Gedurende zijn Indische periode van meer dan dertig jaar schreef hij waarschijnlijk honderden brieven aan zijn familie in Nederland. Brieven vol weemoed, maar ook brieven vol interesse in het wel en wee van de familie. Een klein gedeelte van die brieven is bewaard gebleven; zij geven een beperkt beeld van het leven van Bertus Coops. Beperkt omdat hij zijn persoonlijke gevoelens nauwelijks uitte. Maar ook beperkt omdat belangrijke (mondiale) ontwikkelingen, zoals de eerste Wereldoorlog of de onafhankelijkheidsstrijd van Indonesië, in zijn brieven niet aan bod komen. Was het een bewuste blinde vlek, lag het allemaal te gevoelig om aan het papier toe te vertrouwen? Het is en blijft gissen. Maar de brieven spreken voor een deel gelukkig voor zichzelf.

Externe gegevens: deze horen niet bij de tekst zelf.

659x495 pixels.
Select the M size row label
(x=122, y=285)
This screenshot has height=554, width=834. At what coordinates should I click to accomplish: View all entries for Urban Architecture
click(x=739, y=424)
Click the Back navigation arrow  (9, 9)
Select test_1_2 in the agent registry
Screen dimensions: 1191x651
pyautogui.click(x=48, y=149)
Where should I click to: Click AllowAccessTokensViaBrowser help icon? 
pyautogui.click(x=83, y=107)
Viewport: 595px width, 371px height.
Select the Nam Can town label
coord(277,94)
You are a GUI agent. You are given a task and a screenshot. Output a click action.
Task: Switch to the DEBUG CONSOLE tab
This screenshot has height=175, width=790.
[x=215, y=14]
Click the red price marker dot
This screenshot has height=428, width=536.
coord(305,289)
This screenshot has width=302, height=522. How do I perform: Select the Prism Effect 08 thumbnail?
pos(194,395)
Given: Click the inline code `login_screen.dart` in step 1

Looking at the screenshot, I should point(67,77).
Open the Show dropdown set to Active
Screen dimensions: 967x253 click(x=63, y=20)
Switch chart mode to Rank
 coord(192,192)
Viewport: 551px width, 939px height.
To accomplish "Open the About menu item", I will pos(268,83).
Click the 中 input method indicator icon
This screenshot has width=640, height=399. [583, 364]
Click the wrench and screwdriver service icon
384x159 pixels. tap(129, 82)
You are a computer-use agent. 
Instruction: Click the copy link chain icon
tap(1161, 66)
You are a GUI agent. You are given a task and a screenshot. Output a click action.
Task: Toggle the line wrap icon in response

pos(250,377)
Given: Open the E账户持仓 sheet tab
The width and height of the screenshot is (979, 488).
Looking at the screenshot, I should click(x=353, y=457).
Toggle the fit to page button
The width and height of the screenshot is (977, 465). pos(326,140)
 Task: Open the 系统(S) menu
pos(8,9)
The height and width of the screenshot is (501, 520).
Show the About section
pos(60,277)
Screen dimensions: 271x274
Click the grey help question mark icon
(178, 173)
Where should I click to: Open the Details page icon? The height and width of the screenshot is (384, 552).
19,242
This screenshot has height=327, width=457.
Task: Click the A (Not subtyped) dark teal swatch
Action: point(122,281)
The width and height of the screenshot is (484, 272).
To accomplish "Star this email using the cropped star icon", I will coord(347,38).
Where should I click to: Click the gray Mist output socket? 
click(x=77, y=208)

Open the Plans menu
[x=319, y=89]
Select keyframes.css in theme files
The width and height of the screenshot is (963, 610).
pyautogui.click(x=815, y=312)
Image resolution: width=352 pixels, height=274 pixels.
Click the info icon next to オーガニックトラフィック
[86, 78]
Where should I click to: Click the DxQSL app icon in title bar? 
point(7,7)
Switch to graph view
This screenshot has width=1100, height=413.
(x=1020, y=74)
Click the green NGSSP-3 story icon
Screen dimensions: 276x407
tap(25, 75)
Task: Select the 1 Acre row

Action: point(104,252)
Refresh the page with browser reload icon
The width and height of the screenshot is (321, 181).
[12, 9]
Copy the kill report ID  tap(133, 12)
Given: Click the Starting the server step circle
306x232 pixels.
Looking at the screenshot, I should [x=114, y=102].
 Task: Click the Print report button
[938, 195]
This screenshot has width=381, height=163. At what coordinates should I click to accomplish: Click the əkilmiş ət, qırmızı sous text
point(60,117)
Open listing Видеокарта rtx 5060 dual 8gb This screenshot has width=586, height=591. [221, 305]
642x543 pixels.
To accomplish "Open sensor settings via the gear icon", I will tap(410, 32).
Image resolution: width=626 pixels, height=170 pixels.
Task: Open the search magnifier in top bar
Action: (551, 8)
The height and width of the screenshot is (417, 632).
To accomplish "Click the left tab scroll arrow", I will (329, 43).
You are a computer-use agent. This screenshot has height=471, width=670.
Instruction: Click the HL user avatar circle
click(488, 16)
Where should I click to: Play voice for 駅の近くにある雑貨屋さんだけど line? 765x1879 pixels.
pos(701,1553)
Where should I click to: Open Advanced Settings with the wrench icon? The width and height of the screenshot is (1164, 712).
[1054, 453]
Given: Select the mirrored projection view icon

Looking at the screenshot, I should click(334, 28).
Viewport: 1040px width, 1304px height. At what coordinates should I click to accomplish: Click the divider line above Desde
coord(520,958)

Robbert Coops (1949) was na zijn studie sociale geografie actief als communicatieadviseur en lobbyist. Hij schreef vele artikelen en boeken over verschillende onderwerpen. Maar nog nooit over zo’n gevoelig onderwerp als de eigen familie. Dat is er met “Over wat toch moet ik schrijven?” nu toch van gekomen. Met dank aan zijn grootvader en aan zijn brieven die bewaard zijn gebleven.